What AI coding governance actually means

Governance is not a list of banned tools. It is a set of answers to specific, auditable questions. What code can reach what AI systems? Under what access controls is that access mediated? What audit trail exists for queries made? Under what retention and data handling policy is any processed code stored? What is the remediation path if a policy violation is detected?

The governance framework exists to answer those questions before an incident, not after one. A well-governed AI coding setup means that if a security incident occurs — a breach, a regulatory inquiry, a customer security audit — the security team can produce a clear account of which code reached which systems, under what controls, with what audit visibility. That account does not need to be clean. It needs to be accurate and documented.

Without governance, the account does not exist. Developers using personal AI tool accounts on personal devices generate no organizational audit trail at all. There is no documented scope of what was exposed, no retention policy governing what the vendor holds, and no access control mechanism that maps to organizational permissions. From an audit perspective, that is not a neutral position. It is a gap that auditors flag as a material weakness.

The three failure modes governance is designed to prevent

Every AI coding governance framework is trying to prevent some subset of three failure modes. Understanding which ones apply to your organization determines what controls are required and what can be deprioritized.

Data exfiltration

Source code from sensitive services reaching external LLM APIs without audit trail is the primary concern for most organizations. This is not hypothetical: a developer working on payment processing logic, authentication infrastructure, or proprietary business logic using an unmanaged AI tool sends that code to a third-party LLM API with whatever retention and data handling policy that provider happens to operate under. If the developer is using a free tier or a personal account, the organization has no vendor agreement governing that exposure and no audit trail documenting it.

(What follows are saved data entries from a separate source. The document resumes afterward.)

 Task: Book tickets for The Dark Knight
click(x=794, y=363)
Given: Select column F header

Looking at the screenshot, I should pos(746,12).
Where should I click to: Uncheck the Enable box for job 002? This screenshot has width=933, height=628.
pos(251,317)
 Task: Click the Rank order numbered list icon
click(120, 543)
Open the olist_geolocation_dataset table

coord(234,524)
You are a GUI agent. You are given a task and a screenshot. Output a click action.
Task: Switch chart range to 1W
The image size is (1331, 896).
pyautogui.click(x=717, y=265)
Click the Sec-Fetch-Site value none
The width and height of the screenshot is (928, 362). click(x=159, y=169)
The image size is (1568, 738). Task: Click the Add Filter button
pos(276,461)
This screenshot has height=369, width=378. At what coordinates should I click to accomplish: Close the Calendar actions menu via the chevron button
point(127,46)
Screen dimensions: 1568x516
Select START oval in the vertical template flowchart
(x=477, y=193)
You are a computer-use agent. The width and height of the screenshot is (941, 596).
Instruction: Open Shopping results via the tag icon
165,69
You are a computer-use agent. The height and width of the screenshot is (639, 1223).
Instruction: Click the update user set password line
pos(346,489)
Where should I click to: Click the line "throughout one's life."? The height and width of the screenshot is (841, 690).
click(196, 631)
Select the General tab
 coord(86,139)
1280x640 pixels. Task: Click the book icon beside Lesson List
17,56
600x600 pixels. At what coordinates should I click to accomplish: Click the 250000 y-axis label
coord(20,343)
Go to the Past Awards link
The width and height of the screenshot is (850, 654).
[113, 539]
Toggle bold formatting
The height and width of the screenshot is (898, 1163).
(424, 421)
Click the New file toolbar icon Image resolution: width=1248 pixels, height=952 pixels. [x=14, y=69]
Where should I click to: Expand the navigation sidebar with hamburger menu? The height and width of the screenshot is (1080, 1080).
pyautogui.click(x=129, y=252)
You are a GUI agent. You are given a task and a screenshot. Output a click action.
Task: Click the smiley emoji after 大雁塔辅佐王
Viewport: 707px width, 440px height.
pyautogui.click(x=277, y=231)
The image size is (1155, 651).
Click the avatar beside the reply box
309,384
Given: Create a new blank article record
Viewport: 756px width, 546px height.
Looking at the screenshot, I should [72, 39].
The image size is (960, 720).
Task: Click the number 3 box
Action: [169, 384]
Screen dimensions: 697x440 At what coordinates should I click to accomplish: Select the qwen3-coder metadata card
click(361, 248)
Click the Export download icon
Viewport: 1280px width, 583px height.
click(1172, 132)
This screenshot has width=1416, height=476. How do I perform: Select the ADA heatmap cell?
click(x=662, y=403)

The control is not preventing developers from using AI tools. It is ensuring that any AI tool used for sensitive code operates under a vendor agreement that specifies data handling, retention, and breach notification, and that usage is mediated by an architecture that keeps raw sensitive code within the organizational trust boundary.

Supply chain risk

AI-generated code introduces vulnerabilities that do not get caught at the dependency review level. This is distinct from the exfiltration risk. The concern here is not what leaves the organization, but what enters the codebase. Research conducted across major AI coding tools in late 2025 documented patterns of insecure code generation that passed automated security scanners: hardcoded secrets in generated test fixtures, SQL injection vectors in generated data access layers, insecure deserialization in generated API handlers. None of these were obvious to developers reviewing the generated code in a PR diff.

Governance cannot fully prevent this failure mode — AI-generated code will introduce some vulnerabilities regardless of the governance framework. What governance can do is ensure that security scanning is applied systematically to AI-generated code and that the team has visibility into which code paths were AI-generated, enabling targeted review.

Scope creep through ungoverned personal usage

The third failure mode is the one most organizations underestimate: ungoverned personal usage that bypasses org-level controls entirely. A developer who uses their personal Claude subscription to work on company code at home is not violating any written policy — because most organizations have not written a policy yet. But that usage represents a genuine exposure: company code processed by an AI tool under the developer's personal terms of service, with no organizational visibility, no access controls, and no audit trail.

Scope creep through ungoverned usage is the most common AI coding governance failure and the hardest to detect. It does not look like a breach. It looks like productivity.

Why blocking without an alternative fails

Security engineers who block AI tools without providing a governed path get a worse outcome than the one they were trying to prevent. The surface reasoning is correct: if no AI tool is approved, no AI tool usage can be governed. The error is assuming that blocking approved tools stops AI tool usage.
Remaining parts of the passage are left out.